“Farfalha” condenado a 11 anos de prisão por crimes de índole sexual

Um antigo pintor de construção civil conhecido por “Farfalha” foi condenado a 11 anos de prisão num processo em que foi acusado dos crimes de violação, abuso sexual e recurso à prostituição de menores.

A sentença foi proferida, esta segunda-feira, no Tribunal Judicial de Ponta Delgada, tendo o homem de 52 anos sido condenado pelos crimes de recurso à prostituição de menores, coação sexual e tráfico de estupefacientes agravado.

O crime de violação não ficou provado.

A condenação inclui também o pagamento de indemnizações às três vítimas, no valor global de 13.500 euros.

O arguido já tinha sido condenado em 2005 num caso de pedofilia na ilha de São Miguel e em outubro de 2019 voltou a tribunal para ser julgado, à porta fechada, pela prática de três crimes de violação de menores, um crime de coação sexual de menor, dois crimes de recurso à prostituição de menores e um crime de tráfico de estupefacientes agravado.

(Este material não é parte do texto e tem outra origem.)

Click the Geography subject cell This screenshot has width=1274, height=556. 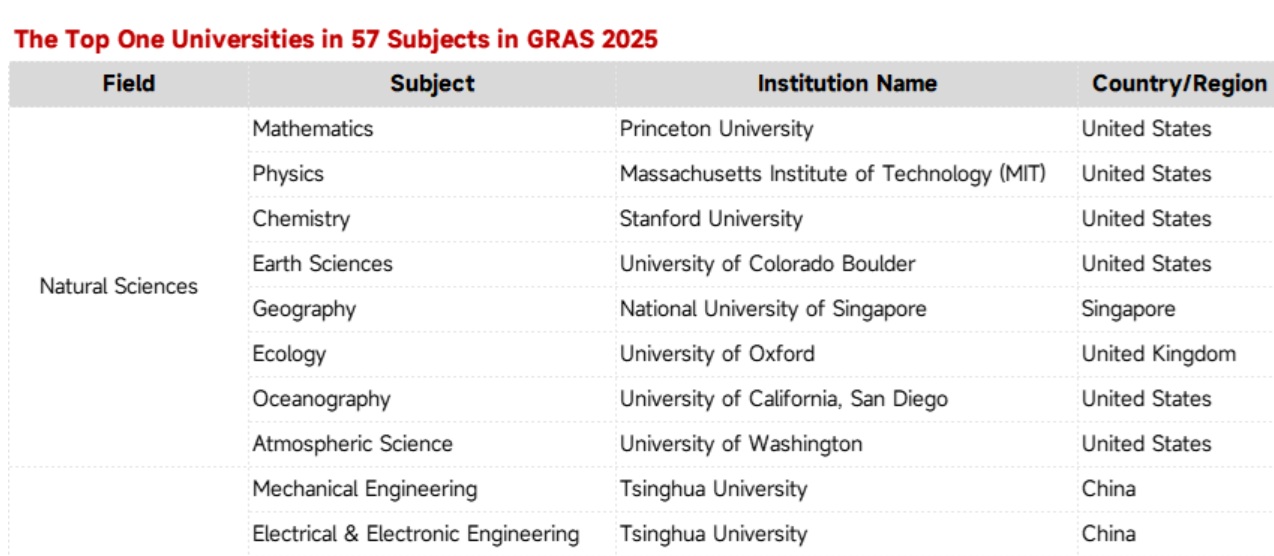pos(304,309)
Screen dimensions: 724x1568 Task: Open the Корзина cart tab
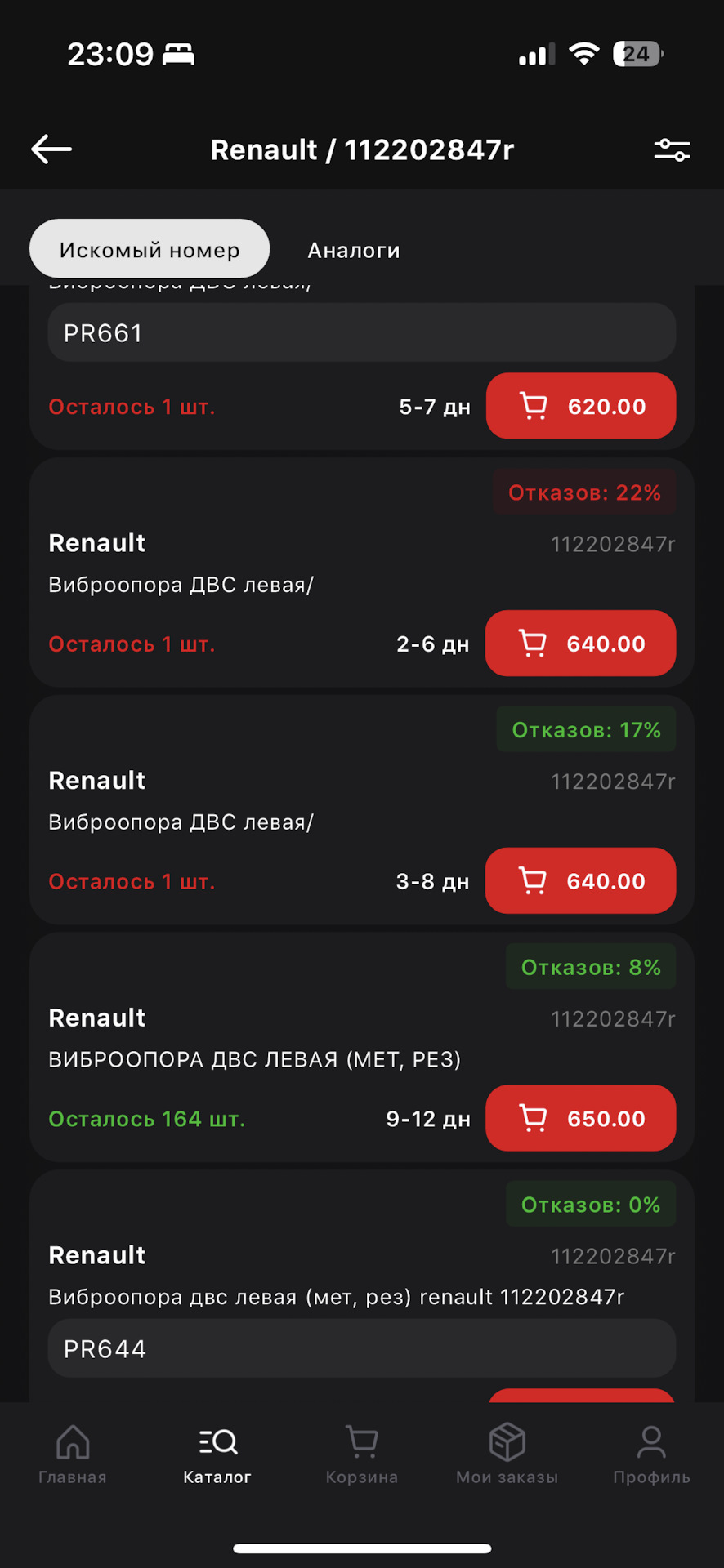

Os factos deste novo caso remontam a 2017, altura em que os três ofendidos tinham 17 anos de idade.

Na leitura do acórdão, a juíza sublinhou que o tribunal “não tinha razões para duvidar dos factos” relatados pelas vítimas, embora o arguido tenha negado todas as acusações.

Dirigindo-se ao arguido, após a leitura do acórdão, a juíza lembrou que o homem já tinha sido condenado por atos sexuais com menores.

“Esta decisão não podia ser de outra forma, os menores são para respeitar”, frisou a juíza, referindo, durante a leitura do acórdão, os relatos das vitimas.

O arguido, que está aposentado por invalidez, tinha sido condenado em 2005 a uma pena única de prisão de 14 anos, pelo Tribunal Judicial de Ponta Delgada, pela prática de vários crimes de abuso sexual de crianças, abuso sexual de adolescentes, violação e atos exibicionistas, tendo saído em liberdade condicional em 2013.

Naquela altura, foi a pena mais elevada do processo decidida pelo tribunal de júri, composto por três juízes e quatro jurados.

As investigações da PJ permitiram então a detenção de 17 homens da ilha de São Miguel que supostamente frequentavam uma garagem propriedade de “Farfalha”, num processo que envolvia ainda cerca de duas dezenas de menores.

Hoje, após a leitura do acórdão, os jornalistas tentaram obter uma reação da advogada de “Farfalha” para saber se este irá ou não recorrer da pena, mas tal não foi possível.